# Extrait présenté
####

Grande Encyclopédie Larousse 1971-1976Éd. 1971-1976
I

Inde (suite)

Les Britanniques ne bouleversèrent pas le découpage administratif des Moghols. C’est ainsi que le sarkar devint le district. À sa tête se trouvait un fonctionnaire responsable des impôts, de la justice et de la police. On pense aux intendants de l’Ancien Régime français. Pour assurer une bonne gestion du pays, on créa l’« Indian Civil Service » (service civil indien). Tous britanniques au début, ses membres, nommés par les directeurs de la Compagnie, furent dans l’ensemble d’une intégrité et d’une compétence d’autant plus louables que ces qualités étaient rares. Ils furent les grands artisans des succès britanniques. Plus tard, l’indianisation même modeste, de l’I. C. S. permit en partie le facile passage de pouvoirs de la métropole à la colonie en 1947 (du moins sur le plan administratif).

####

# Enregistrements
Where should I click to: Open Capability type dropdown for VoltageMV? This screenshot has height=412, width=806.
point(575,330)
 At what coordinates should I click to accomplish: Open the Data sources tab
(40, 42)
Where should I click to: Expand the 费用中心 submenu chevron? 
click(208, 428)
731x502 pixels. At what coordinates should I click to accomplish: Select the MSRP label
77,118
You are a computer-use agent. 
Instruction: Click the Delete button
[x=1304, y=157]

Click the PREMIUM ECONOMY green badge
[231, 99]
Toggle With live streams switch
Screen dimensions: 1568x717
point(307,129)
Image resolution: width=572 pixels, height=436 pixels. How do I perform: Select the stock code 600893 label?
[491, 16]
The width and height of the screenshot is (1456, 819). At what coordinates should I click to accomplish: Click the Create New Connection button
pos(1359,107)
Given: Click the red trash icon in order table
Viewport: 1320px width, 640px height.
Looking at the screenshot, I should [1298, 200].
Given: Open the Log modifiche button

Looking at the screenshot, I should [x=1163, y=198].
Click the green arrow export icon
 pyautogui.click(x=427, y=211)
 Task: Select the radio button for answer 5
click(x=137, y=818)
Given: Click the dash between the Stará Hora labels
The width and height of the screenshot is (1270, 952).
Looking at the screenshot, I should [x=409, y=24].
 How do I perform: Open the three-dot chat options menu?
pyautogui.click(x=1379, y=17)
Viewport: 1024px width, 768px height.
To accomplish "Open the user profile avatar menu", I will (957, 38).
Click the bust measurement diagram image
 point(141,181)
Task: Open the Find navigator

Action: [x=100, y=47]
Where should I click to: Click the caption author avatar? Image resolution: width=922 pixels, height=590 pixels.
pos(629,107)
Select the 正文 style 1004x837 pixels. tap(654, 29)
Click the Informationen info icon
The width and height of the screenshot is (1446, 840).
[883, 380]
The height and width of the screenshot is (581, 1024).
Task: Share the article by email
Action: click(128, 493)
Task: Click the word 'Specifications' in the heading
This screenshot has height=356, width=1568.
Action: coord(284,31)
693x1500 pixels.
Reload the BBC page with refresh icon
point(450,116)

####

# Actions à réaliser
**a)** D'après l'extrait sur l'Inde, que devint le sarkar sous l'administration britannique ?
**b)** Reproduisez le passage de l'extrait sur l'Inde commençant par « Inde (suite) » et se poursuivant jusqu'à « le plan administratif). ».
Les enregistrements forment un matériel indépendant de l'extrait sur l'Inde.

# Réponses par consigne
**a)** Il devint le district.

**b)**
Inde (suite)

Les Britanniques ne bouleversèrent pas le découpage administratif des Moghols. C’est ainsi que le sarkar devint le district. À sa tête se trouvait un fonctionnaire responsable des impôts, de la justice et de la police. On pense aux intendants de l’Ancien Régime français. Pour assurer une bonne gestion du pays, on créa l’« Indian Civil Service » (service civil indien). Tous britanniques au début, ses membres, nommés par les directeurs de la Compagnie, furent dans l’ensemble d’une intégrité et d’une compétence d’autant plus louables que ces qualités étaient rares. Ils furent les grands artisans des succès britanniques. Plus tard, l’indianisation même modeste, de l’I. C. S. permit en partie le facile passage de pouvoirs de la métropole à la colonie en 1947 (du moins sur le plan administratif).